Master Your Emotions Conclusion

Do you have thoughts that come to you uninvited as you observe life? When you are in line to check out at a grocery and the person in front of you is taking longer than you desire. Thoughts that might come to you would be:

  • This person is inefficient and slow
  • This person is inconsiderate and delaying my day
  • This person is enjoying a relaxed day

Depending on your thoughts, beliefs and values you might conclude one or more of these scenarios. These ideas or perspectives, if unchallenged, are what I call involuntary thinking. They come to you without any effort or pretense. And if these thoughts remain unchallenged, you will conclude that they are accurate, true, and rational. And then your brain will respond accordingly. Let’s consider the idea that you believe the person in front of you is inconsiderate and unaware of your time demands. The result might be that you feel angry and anxious, and then you might react by expressing these emotions in some form of behavior.

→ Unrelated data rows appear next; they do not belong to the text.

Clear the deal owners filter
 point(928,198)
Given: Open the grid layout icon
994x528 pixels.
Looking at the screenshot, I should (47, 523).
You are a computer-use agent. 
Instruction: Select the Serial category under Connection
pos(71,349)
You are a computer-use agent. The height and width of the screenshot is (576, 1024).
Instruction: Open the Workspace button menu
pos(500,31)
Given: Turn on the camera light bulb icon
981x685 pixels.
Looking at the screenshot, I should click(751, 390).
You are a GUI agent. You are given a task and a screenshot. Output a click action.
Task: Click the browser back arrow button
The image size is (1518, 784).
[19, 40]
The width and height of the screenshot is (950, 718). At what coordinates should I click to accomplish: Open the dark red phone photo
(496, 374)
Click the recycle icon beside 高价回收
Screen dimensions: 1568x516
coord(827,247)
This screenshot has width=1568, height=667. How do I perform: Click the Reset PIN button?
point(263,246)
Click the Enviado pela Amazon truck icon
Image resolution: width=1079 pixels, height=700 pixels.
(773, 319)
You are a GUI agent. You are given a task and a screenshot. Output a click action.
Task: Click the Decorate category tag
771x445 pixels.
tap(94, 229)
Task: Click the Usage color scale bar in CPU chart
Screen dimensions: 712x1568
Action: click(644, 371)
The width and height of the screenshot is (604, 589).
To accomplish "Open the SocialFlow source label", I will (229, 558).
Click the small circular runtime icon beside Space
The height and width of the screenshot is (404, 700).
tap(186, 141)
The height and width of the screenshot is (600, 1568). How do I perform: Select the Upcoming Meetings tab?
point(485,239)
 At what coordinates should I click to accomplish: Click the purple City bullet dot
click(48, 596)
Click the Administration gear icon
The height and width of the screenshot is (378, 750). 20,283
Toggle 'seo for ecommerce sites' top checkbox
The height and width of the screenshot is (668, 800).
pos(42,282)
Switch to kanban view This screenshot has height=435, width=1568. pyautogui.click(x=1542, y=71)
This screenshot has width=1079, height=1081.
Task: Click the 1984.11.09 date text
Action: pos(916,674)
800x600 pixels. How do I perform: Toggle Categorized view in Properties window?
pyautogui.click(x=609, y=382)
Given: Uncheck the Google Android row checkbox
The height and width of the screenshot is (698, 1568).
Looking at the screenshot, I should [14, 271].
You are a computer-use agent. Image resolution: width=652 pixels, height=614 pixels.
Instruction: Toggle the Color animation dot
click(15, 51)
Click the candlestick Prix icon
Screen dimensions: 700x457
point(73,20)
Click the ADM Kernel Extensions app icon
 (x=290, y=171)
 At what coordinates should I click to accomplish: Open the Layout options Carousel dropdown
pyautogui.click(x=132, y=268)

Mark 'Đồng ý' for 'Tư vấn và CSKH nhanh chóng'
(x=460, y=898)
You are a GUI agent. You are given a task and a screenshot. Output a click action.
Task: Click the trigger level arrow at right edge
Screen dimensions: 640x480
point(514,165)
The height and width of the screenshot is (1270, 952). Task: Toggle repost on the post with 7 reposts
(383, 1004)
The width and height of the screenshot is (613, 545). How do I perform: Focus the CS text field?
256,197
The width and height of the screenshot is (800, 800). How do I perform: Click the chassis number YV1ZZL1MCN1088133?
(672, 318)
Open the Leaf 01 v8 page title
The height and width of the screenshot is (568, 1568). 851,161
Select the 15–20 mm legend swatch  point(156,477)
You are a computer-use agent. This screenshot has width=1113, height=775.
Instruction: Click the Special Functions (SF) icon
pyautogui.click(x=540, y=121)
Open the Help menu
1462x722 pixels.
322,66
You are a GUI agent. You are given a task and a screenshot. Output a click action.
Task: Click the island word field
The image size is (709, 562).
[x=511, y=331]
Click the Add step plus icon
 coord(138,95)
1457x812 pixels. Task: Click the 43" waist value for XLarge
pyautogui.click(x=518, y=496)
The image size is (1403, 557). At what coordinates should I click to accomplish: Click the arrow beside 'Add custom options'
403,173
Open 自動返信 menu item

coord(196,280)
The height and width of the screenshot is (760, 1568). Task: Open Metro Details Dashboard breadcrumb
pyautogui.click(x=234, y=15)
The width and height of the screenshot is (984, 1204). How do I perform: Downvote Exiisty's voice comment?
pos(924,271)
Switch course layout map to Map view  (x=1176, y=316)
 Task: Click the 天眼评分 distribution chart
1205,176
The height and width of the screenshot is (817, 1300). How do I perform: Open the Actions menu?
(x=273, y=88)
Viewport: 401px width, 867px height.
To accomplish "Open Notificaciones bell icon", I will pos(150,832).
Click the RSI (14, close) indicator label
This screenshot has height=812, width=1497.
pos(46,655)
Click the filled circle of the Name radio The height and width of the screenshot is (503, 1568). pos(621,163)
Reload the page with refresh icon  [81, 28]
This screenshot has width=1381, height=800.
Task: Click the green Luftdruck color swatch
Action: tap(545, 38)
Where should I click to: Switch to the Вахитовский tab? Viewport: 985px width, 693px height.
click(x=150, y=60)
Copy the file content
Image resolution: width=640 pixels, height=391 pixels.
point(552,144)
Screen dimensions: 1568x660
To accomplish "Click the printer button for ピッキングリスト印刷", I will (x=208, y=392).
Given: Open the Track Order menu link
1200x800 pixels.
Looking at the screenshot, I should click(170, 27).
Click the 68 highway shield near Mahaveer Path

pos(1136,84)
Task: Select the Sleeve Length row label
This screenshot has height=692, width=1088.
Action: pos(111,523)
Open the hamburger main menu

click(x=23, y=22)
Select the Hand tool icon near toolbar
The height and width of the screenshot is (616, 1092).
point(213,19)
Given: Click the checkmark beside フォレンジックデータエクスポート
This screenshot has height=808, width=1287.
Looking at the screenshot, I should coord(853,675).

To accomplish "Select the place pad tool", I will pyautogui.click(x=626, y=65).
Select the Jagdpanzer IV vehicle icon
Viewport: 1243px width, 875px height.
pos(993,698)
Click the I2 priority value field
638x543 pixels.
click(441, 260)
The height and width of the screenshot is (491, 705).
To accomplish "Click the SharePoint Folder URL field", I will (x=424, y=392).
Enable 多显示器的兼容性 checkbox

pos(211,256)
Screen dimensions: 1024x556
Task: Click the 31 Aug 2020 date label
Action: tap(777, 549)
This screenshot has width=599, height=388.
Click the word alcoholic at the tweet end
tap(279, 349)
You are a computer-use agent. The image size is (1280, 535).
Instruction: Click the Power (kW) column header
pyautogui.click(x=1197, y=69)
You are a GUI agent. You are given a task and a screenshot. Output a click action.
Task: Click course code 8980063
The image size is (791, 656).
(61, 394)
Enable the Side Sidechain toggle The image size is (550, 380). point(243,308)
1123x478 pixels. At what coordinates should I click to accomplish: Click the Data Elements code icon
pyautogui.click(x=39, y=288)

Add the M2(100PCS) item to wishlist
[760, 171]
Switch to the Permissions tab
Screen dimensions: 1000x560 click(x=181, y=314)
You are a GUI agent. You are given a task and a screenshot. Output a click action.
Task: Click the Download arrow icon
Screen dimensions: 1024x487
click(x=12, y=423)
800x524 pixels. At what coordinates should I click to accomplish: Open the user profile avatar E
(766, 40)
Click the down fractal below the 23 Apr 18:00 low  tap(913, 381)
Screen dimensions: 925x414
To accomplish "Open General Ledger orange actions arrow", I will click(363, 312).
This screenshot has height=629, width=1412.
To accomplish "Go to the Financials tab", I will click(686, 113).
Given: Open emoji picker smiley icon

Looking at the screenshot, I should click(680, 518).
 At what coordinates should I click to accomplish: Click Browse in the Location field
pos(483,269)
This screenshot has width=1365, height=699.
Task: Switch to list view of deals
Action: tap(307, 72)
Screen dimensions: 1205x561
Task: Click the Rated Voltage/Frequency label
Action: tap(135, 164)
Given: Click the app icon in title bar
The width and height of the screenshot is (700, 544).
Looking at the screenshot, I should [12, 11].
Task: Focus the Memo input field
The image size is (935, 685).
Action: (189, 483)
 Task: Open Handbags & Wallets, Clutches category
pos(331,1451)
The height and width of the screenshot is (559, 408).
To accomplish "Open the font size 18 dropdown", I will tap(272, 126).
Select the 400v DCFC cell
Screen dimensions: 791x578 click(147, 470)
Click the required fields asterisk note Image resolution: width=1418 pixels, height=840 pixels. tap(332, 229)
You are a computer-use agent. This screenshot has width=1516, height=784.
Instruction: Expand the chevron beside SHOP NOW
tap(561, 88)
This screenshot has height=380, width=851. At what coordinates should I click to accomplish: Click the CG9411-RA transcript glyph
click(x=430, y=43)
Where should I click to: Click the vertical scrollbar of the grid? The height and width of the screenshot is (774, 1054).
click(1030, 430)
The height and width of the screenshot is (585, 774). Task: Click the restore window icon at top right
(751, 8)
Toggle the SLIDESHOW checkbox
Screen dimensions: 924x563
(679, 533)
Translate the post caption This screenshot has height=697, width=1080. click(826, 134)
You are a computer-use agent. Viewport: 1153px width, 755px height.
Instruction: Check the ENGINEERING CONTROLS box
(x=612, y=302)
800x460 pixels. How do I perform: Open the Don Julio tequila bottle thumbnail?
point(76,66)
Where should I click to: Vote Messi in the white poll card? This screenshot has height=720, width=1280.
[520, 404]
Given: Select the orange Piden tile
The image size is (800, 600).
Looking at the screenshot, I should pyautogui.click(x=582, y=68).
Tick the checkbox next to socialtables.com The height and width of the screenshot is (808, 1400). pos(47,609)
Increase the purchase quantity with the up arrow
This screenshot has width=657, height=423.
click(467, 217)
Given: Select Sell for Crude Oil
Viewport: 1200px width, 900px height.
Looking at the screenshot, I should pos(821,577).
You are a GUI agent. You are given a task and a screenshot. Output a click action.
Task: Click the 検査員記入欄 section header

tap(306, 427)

In a chart it might look something like this:

A Trigger Event B Beliefs & Thoughts C Feelings D Behavior
Person in front is slow in checking out at the grocery. My thoughts include that this person is inconsiderate and disrespectful of other peoples’ time demands. I would feel angry and anxious. I would become impatient and sigh heavily, giving obvious cues that I’m in a hurry, look at my watch, have my credit card in hand and tapping it on the counter. Or, I might even say something to rush the person along.

However, you may not always like the way you feel and behave and would want to change. Since the battleground is in the mind you have to renew your mind to begin to voluntarily examine your thoughts and beliefs.

Voluntary thoughts are beliefs that you purposefully think about through research, investigation, critique, and spending time dwelling on them. You would voluntarily challenge them and ask “are they true and rational?” Standing in that line thinking the person in front of you is insensitive, but then ask, how do I know that? What if they are distracted or just being extra careful? I don’t know for sure what frame of mind this person is in. Maybe it’s their day off and is trying to enjoy every minute of their day?

All thoughts could be subject to this kind of investigation, but people often choose not to give them much consideration. Involuntary thoughts become embedded and that's why people feel and then react with inappropriate behavior. A person’s emotions were intended to bring their thoughts to the forefront for investigation.

Involuntary Thoughts Can Be Voluntary Thoughts Can Be
Shameful Graceful
Started early in life Usually later in life
Accumulated over time Can be renewed now
Serve to hurt us Serve to heal us
Keep us in bondage Set us free
Cause us to react without thinking Allow us to respond with rational thinking

Unexamined thoughts result in an environment fertile for shame to grow.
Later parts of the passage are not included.